I guess it depends on one's perspective. I consider their geo middle of the road - not nearly as aggressive as a c'dale or fisher, but more than the 3700 he looked at.

The ett on a 19" 700ht is the same as the 21" trek -- 23.2".

http://motobecane.com/400_700ht/#geo
http://www.trekbikes.com/us/en/bikes/mountain_hardtail/3_series/3700disc/


----------



## AndrwSwitch (Nov 8, 2007)

Well, vs. my expectations based on Specialized hardtails, and Trek 6000s and up. 

Sometimes I dream about having a bike company and using a rational sizing system.


----------



## jeffj (Jan 13, 2004)

Trek 3xxx and 4xxx frames are relatively short in the top tube length department compared to Trek 6xxx and other brands. The 21" 3700 frame has an ETT of 591mm where the 6000 in a 21.5" has an ETT of 641mm (roughly 2" longer than the 3700 in a 21" frame). The 17.5" 6000 frame is 588mm.

If the OP can get by with the standover on the 21" Trek 3700, I don't think the top tube length will be an issue. If anything, the top tube will still be a little short by conventional standards.

A good shop will take a little time to try to assess your needs and get you sized appropriately. IMHO, the Trek dealer should explain the differences between the different models and see if you want to ride a bike with relatively relaxed geometry like the 3700 or 4000 series bikes or something more traditional (sporty/racey) like the 6000 series bikes.
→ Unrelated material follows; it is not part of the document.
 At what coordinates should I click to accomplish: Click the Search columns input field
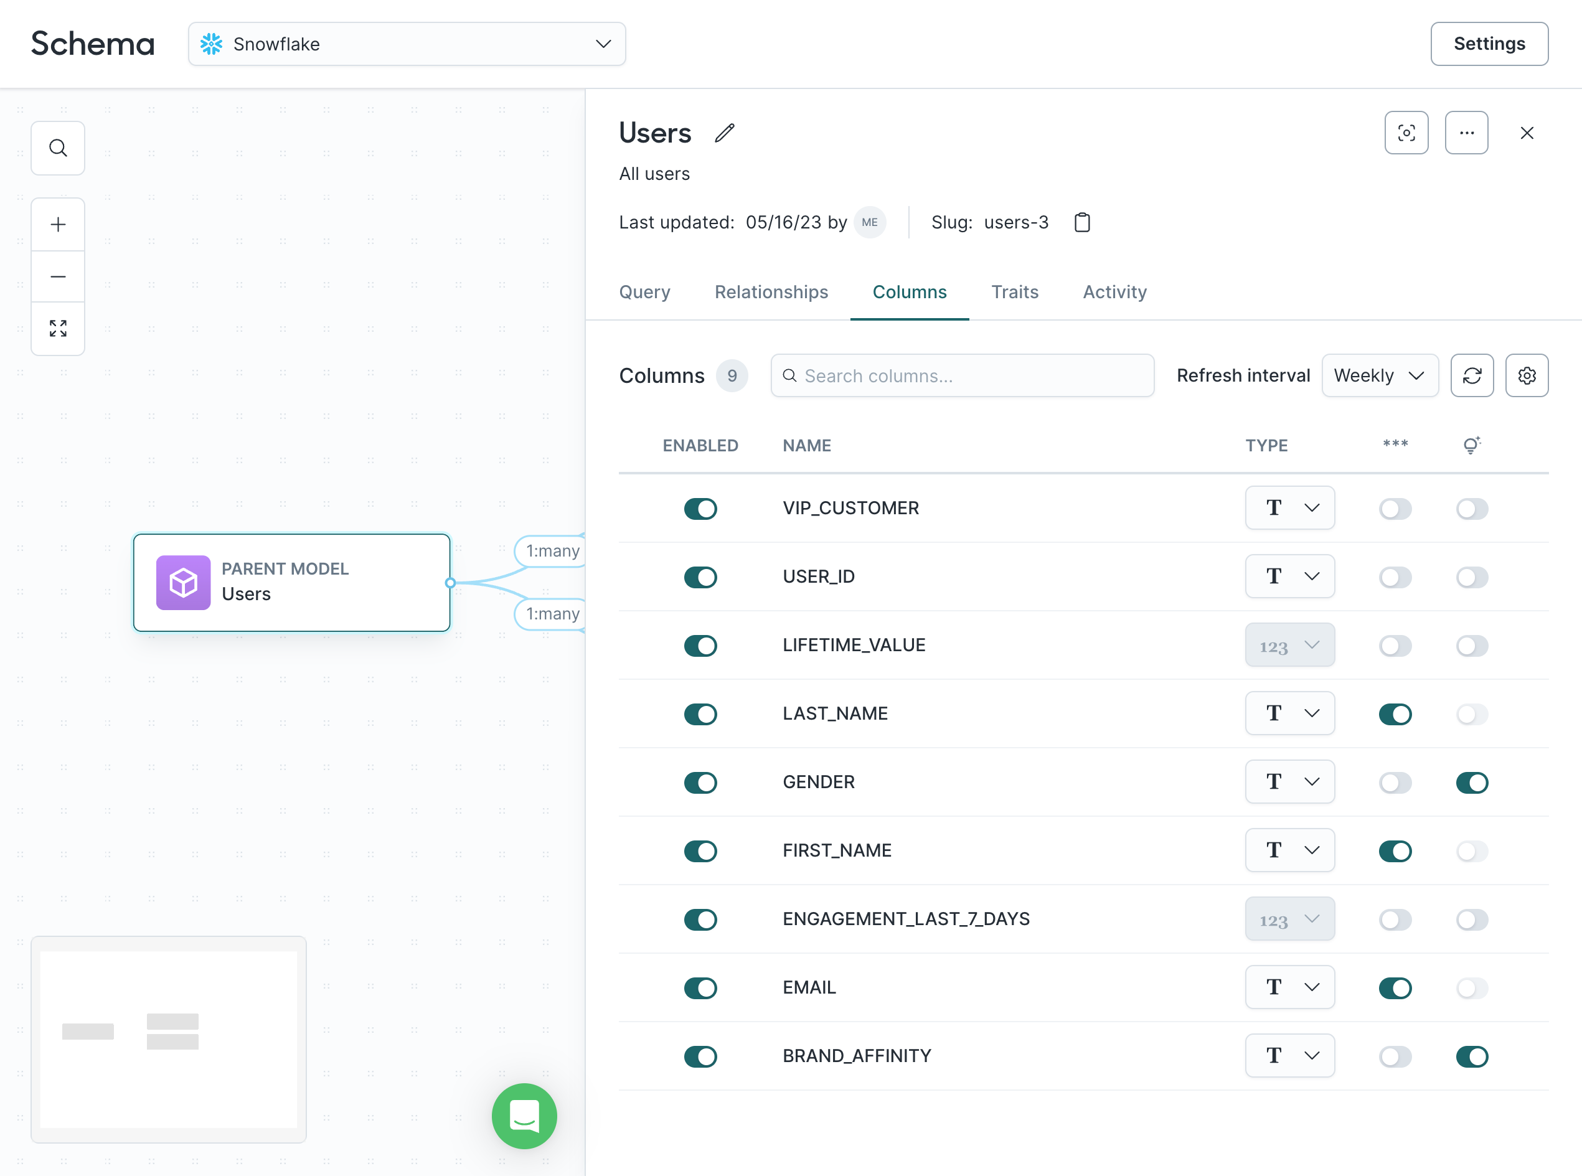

A note to the OP: This is why they call this (bikes around this price point) an entry level bike. The entry level hardtail gets you out there and riding for a relatively modest price of admission. It will be your ticket to find out many things about yourself as a mountain biker. It will let you decide if this sport is something you wish to continue in. It will let you get a feel for the type of riding you wish to do the most. It will let you get a feel for the level and type of componentry you prefer and it will let you get a feel for the type of bike that really appeals to you the most. You should not really try to get the perfect bike the first time around because it's almost impossible to hit a home run when you actually know so little about yourself as a rider. Get an entry level bike, ride a lot, replace what breaks with modest replacement parts and try to resiste the upgrade bug. Instead of upgrading the entry level bike, start putting money aside for your 2nd bike, the 'dream bike'.


----------



## g9m3c (Mar 3, 2011)

jeffj said:


> Trek 3xxx and 4xxx frames are relatively short in the top tube length department compared to Trek 6xxx and other brands. The 21" 3700 frame has an ETT of 591mm where the 6000 in a 21.5" has an ETT of 641mm (roughly 2" longer than the 3700 in a 21" frame). The 17.5" 6000 frame is 588mm.
> 
> If the OP can get by with the standover on the 21" Trek 3700, I don't think the top tube length will be an issue. If anything, the top tube will still be a little short by conventional standards.
> 
> ...


I understand. I don't make too many $500 purchases, so when I do, I want to make sure I'm not buying something I'm going to regret.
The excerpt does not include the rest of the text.